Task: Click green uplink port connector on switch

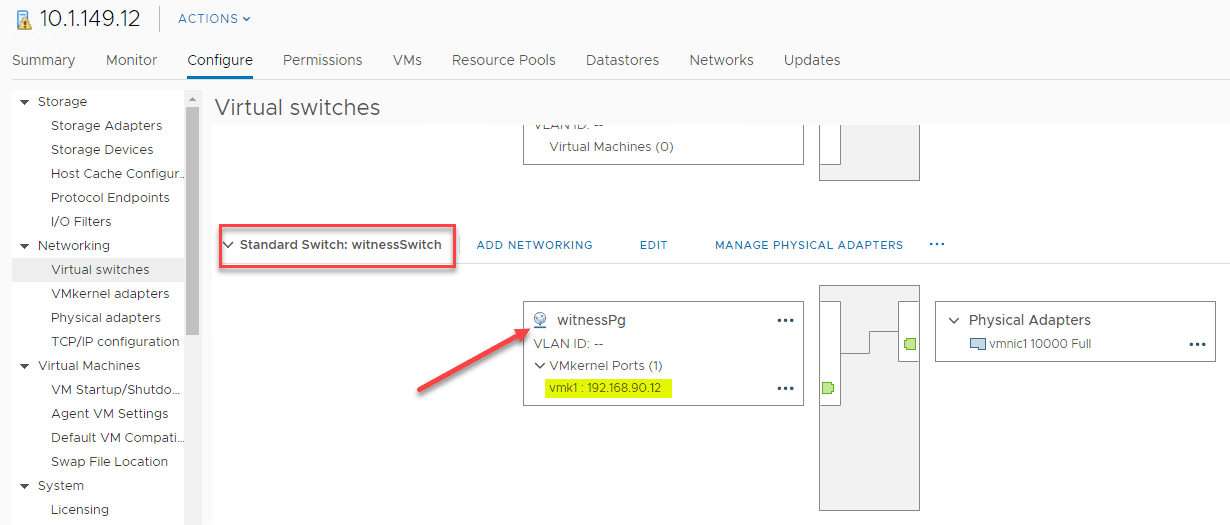Action: pyautogui.click(x=909, y=344)
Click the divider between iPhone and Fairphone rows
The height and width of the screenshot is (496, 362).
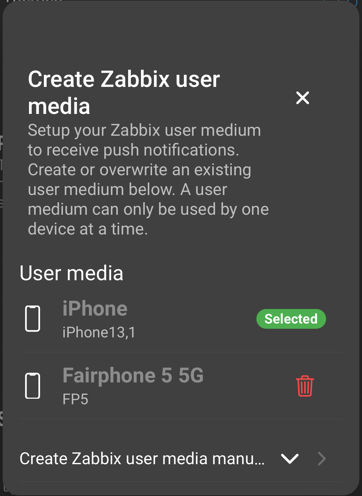(181, 352)
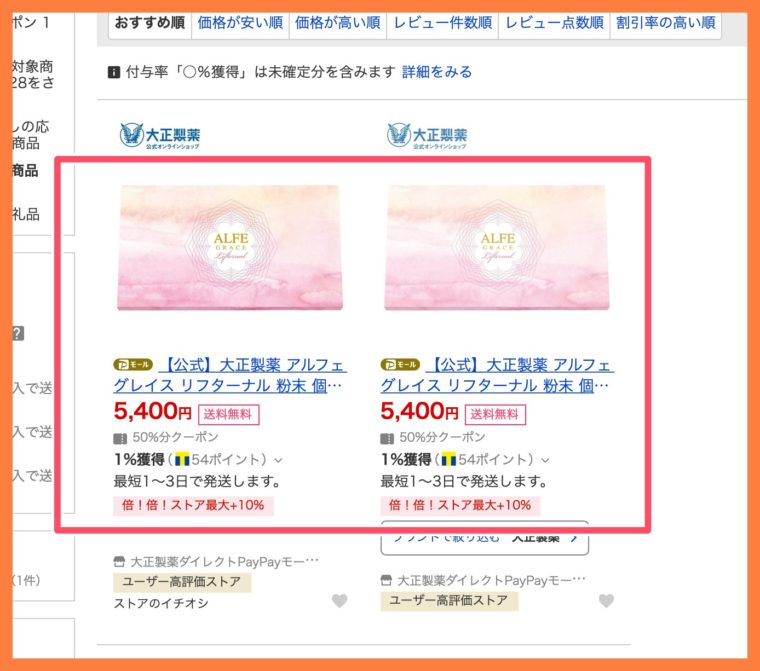Sort by 価格が高い順 tab
The height and width of the screenshot is (671, 760).
point(338,23)
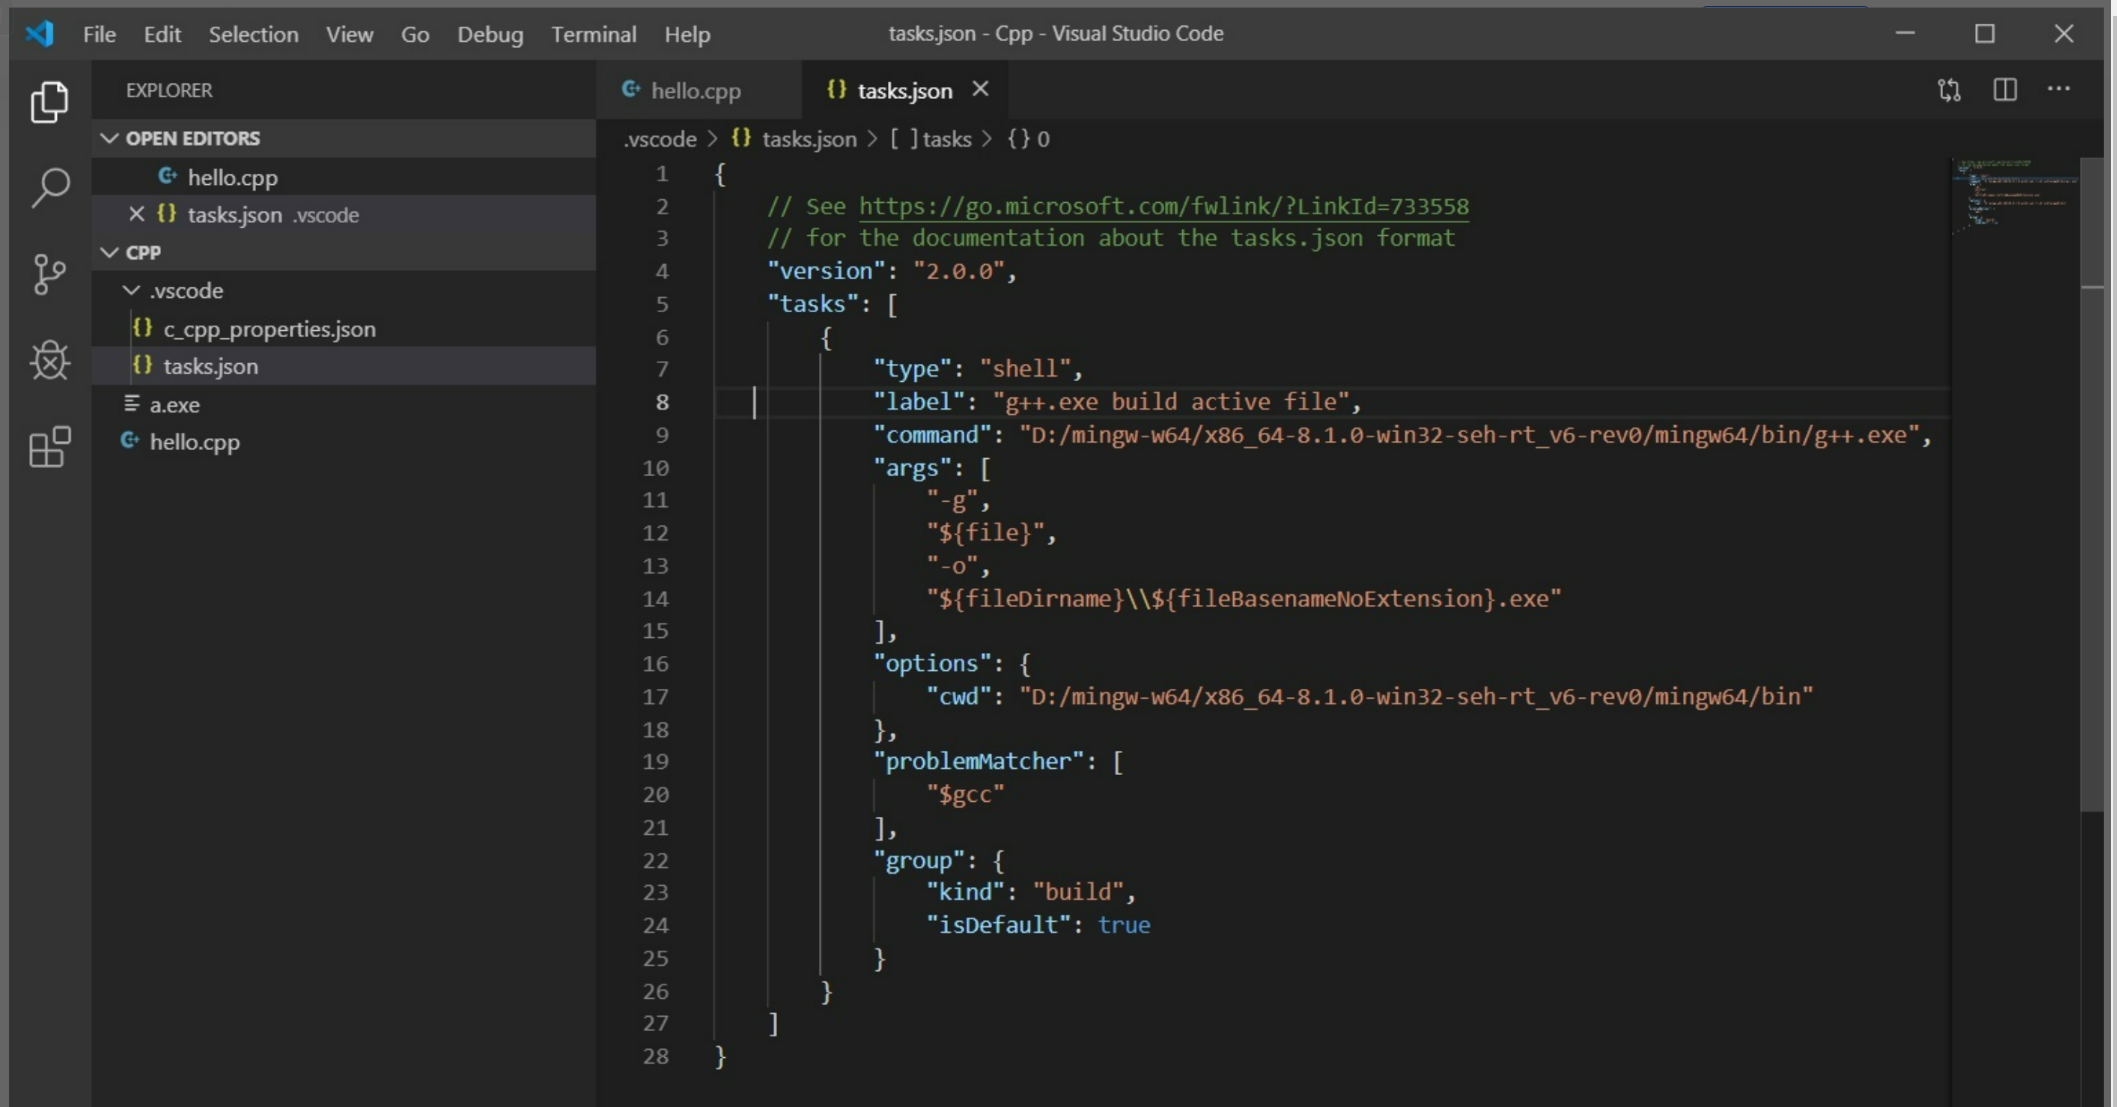Switch to the hello.cpp tab
Screen dimensions: 2117x1107
click(x=695, y=91)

■ Exercise instructions ■
Recast the lines above as a Markdown table with the columns Row and Line, numbering each line in order and skipping any blank ones. Leave the pictures out.

■ Worked solution ■
| Row | Line |
|---|---|
| 1 | Task: Click green uplink port connector on switch |
| 2 | Action: pyautogui.click(x=909, y=344) |
| 3 | Click the divider between iPhone and Fairphone rows |
| 4 | The height and width of the screenshot is (496, 362). |
| 5 | (181, 352) |
| 6 | Sort by 価格が高い順 tab |
| 7 | The height and width of the screenshot is (671, 760). |
| 8 | point(338,23) |
| 9 | Switch to the hello.cpp tab |
| 10 | Screen dimensions: 2117x1107 |
| 11 | click(x=695, y=91) |